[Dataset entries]
[Start of Attachment]

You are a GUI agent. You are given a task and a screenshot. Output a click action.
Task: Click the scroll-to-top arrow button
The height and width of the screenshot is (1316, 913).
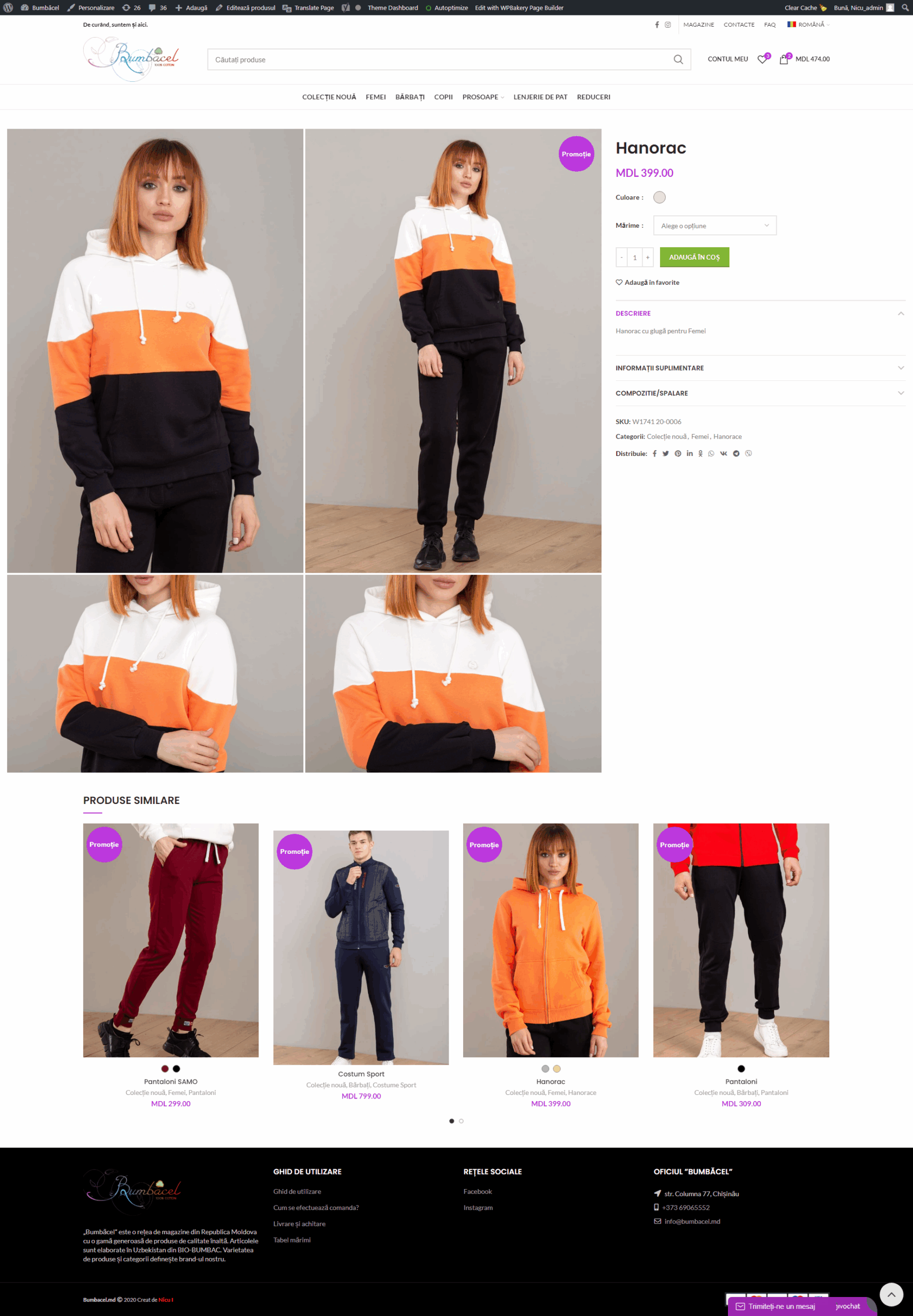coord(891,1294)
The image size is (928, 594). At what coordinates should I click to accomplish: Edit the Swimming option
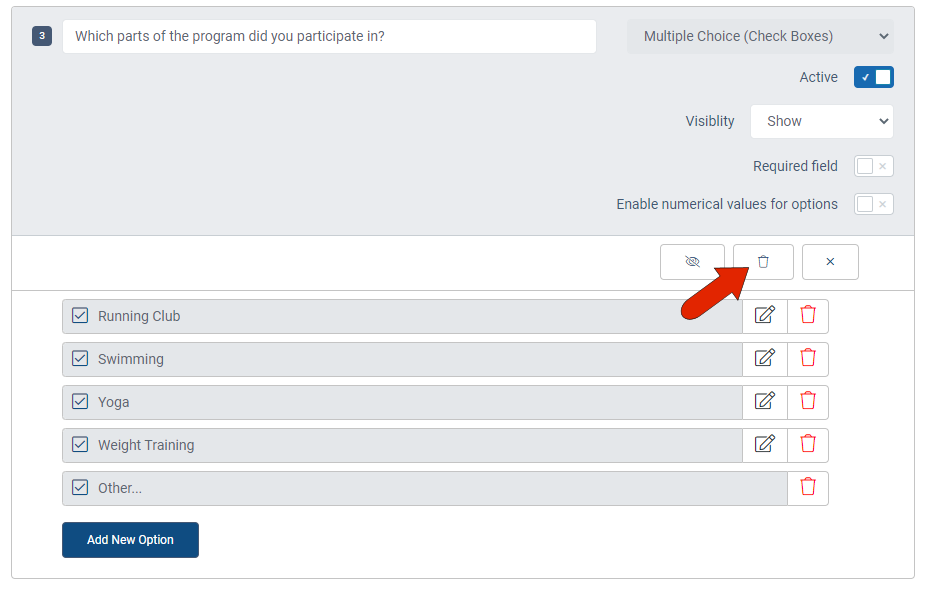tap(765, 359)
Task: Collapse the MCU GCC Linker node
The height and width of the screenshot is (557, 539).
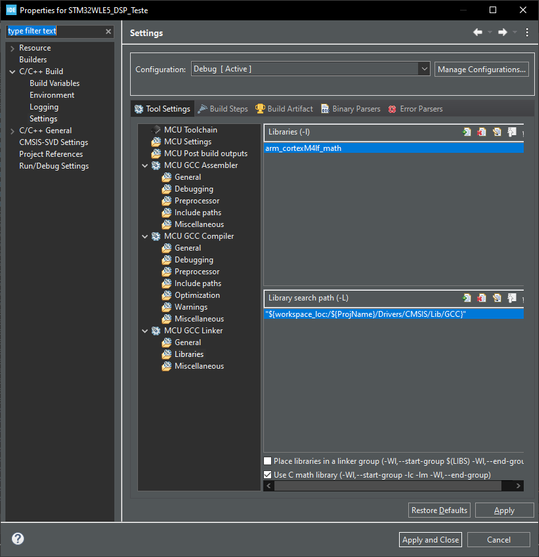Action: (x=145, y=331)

[End of Attachment]

EXERCISE ▸ Reproduce the final stretch of lines exactly: the line containing "Task: Click the scroll-to-top arrow button" through the last line of the data, both included. Pictures do not belong in the copy.

RESULT ▸
Task: Click the scroll-to-top arrow button
The height and width of the screenshot is (1316, 913).
coord(891,1294)
The image size is (928, 594). At what coordinates should I click to accomplish: Edit the Swimming option
tap(765, 359)
Task: Collapse the MCU GCC Linker node
The height and width of the screenshot is (557, 539).
Action: (x=145, y=331)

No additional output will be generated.